The Courts, indeed, were called Circuit Courts; which seemed to imply an itinerant character; but, in truth, they resembled much more, in their power and jurisdiction, the English Courts sitting in bench, than the Assizes, to which they appear to have been likened.
The act of 1793, by requiring the attendance of only one, instead of two, of the Judges of the Supreme Court, on the Circuits, of course diminished, by one half, the Circuit labors of those Judges.
We then come to the law of February, 1801. By this act, the Judges of the Supreme Court were relieved from all Circuit duties. Provision was made that their number should be reduced, on the first vacancy, from six to five. They were still to hold two sessions annually, of the Supreme Court: and Circuit Judges were appointed to hold the Circuit Court in each District. The provisions of this law are generally known, and it is not necessary to recite them particularly. It is enough to say, that, in five of the six Circuits, the Circuit Court was to consist of three Judges, specially appoint
ed to constitute such Court; and, in the sixth, of one Judge, specially appointed, and the District Judge of the District.

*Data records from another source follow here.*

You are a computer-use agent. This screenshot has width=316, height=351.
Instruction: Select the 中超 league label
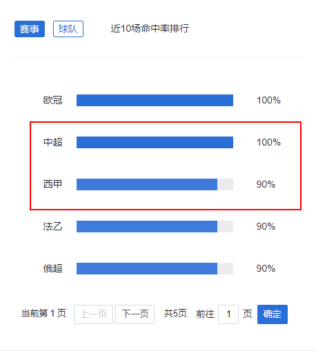pos(52,142)
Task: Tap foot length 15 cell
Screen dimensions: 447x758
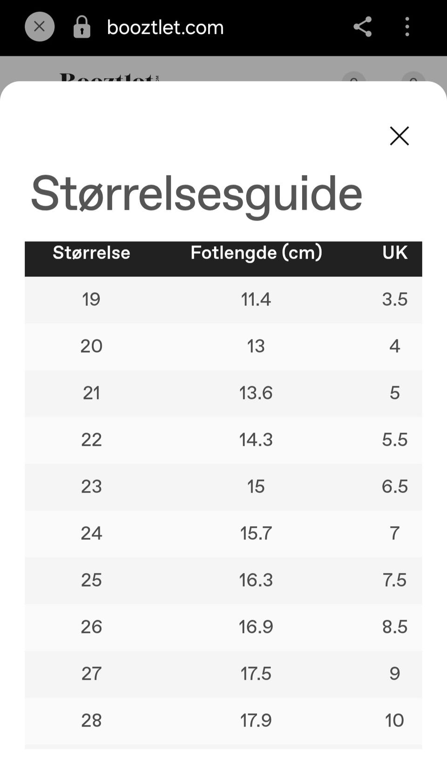Action: (256, 487)
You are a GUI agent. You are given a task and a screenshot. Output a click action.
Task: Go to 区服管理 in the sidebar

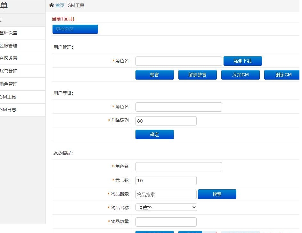pyautogui.click(x=9, y=46)
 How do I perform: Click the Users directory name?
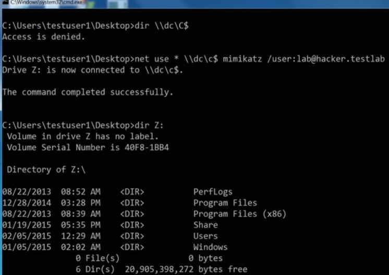[205, 236]
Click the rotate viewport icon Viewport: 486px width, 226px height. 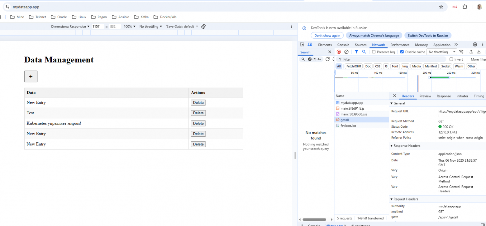pyautogui.click(x=203, y=26)
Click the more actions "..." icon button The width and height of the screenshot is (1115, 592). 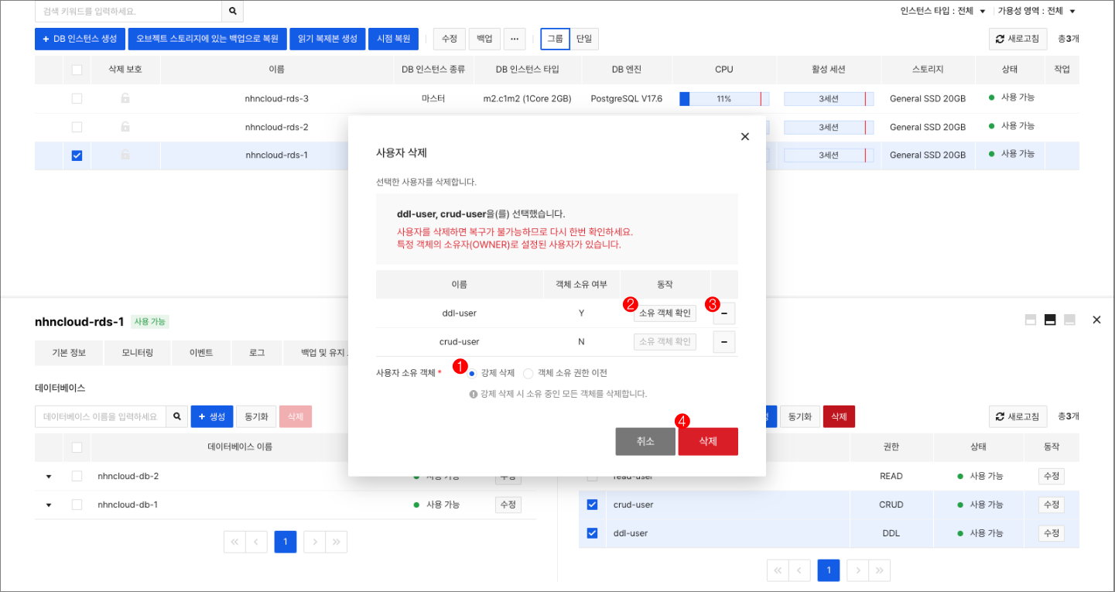click(514, 39)
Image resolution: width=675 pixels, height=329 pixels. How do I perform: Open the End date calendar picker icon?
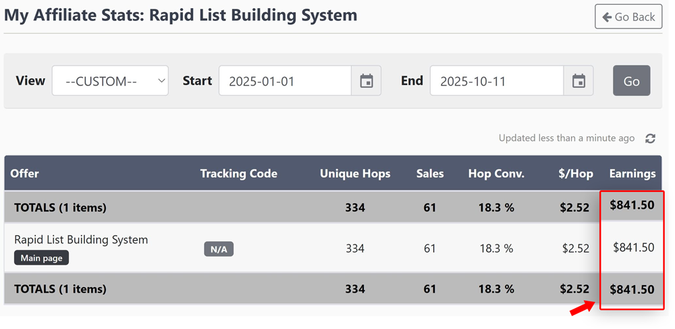(578, 81)
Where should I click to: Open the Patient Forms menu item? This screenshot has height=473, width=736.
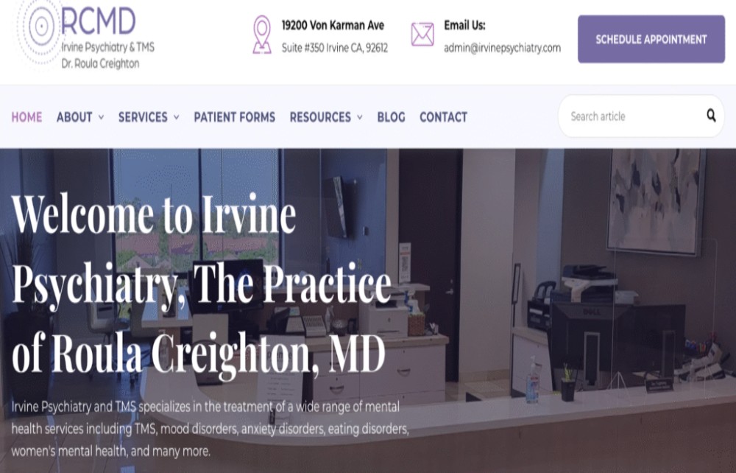[x=234, y=117]
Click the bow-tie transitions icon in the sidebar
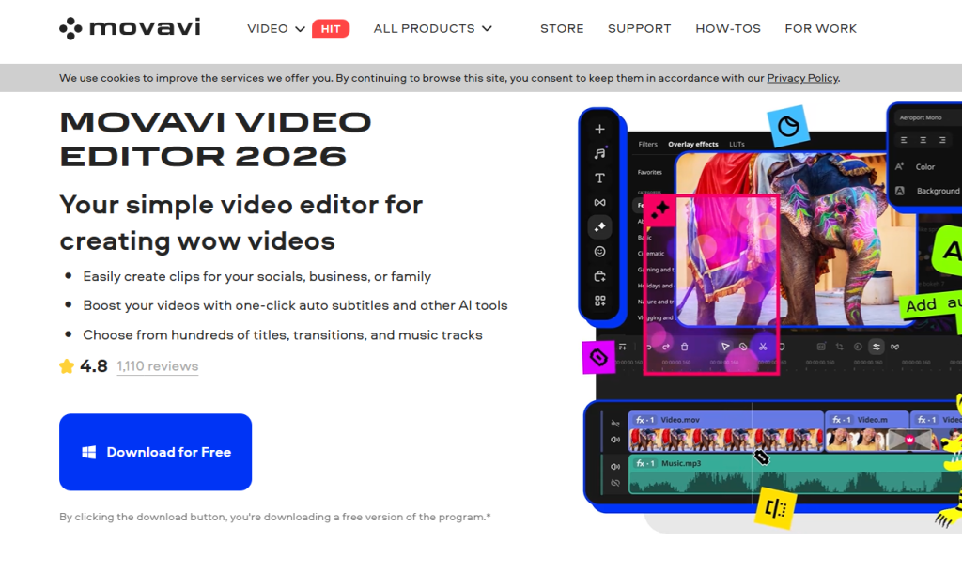The height and width of the screenshot is (573, 962). tap(599, 202)
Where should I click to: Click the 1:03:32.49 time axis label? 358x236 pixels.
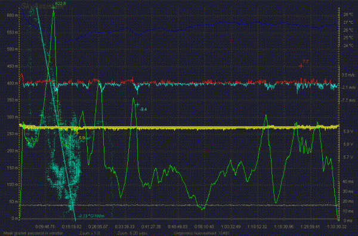230,226
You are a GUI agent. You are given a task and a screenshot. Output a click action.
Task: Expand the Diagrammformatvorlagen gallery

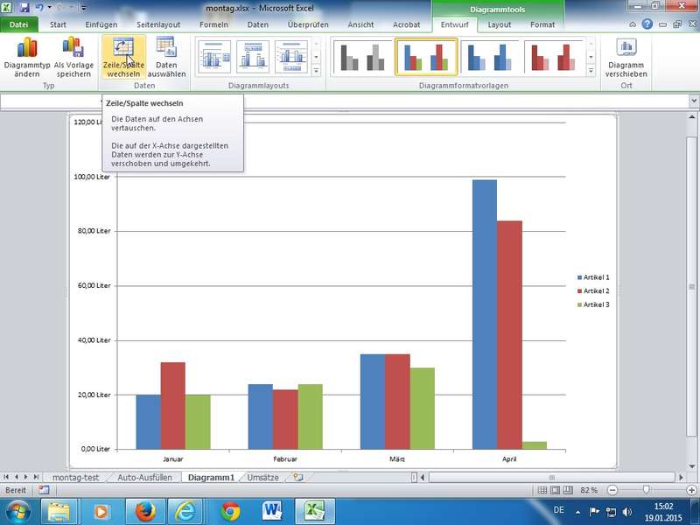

We all know, sir, that this law lasted but a twelvemonth. It was repealed in toto by the act of March 8, 1802; and a new organization of the Circuit Courts was provided for by the act of the 29th of April, of that year. It must be admitted, I think, sir, that this act made considerable improvements upon the system, as it existed before the act of February, 1801. It took away the itinerary character of the Circuit Courts, by assigning particular Justices to particular Courts. This, in my opinion, was a great improvement. It conformed the constitution of the Court to the nature of the powers which it exercised. The same Judges now heard the cause through all the stages of its progress, and the Court became, what its duties properly made it, a Court of Record, with permanent Judges, exercising a various jurisdiction, trying causes at its bar by Jury, in cases proper for the intervention of a jury, and rendering final judgments. This act, also, provided another mode of proceeding with cases in which the two Judges composing the Circuit Court should differ in opinion. It prescribed, that such difference should be stated, certified to the Supreme Court, and that that Court should decide the question, and certify its decision to the Circuit Court.

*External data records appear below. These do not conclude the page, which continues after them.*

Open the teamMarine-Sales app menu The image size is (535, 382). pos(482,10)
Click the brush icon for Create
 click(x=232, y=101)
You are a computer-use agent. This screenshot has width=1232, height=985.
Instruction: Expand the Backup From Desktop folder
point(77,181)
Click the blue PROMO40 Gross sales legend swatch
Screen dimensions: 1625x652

In this state of things, the Judicial System remained, without material change, until the year 1807, when a law was passed for the appointment of an additional Judge of the Supreme Court, and a Circuit allotted to him in the Western States.
It may be here observed, that, from the commencement, the system has not been uniform. From the first, there was an anomaly in it. By the original act of September, 1789, a District Court was established for Kentucky, (then part of Virginia,) and for Maine, (then part of Massachusetts,) and, in addition to the powers of District Courts, there was conferred on these, all the jurisdiction which elsewhere belongs to Circuit Courts, and, in other cases, as new States were added to the Union, District Courts were established, with the powers of Circuit Courts. The same thing has happened, too, when States have been divided into two Districts. There are, at present, several States which have no Circuit Court except the District Court, and there are other States which are divided into more than one District, and in some of which Districts there is but a District Court with Circuit Court jurisdiction; so that it cannot be said, that the system has been at any time entirely uniform.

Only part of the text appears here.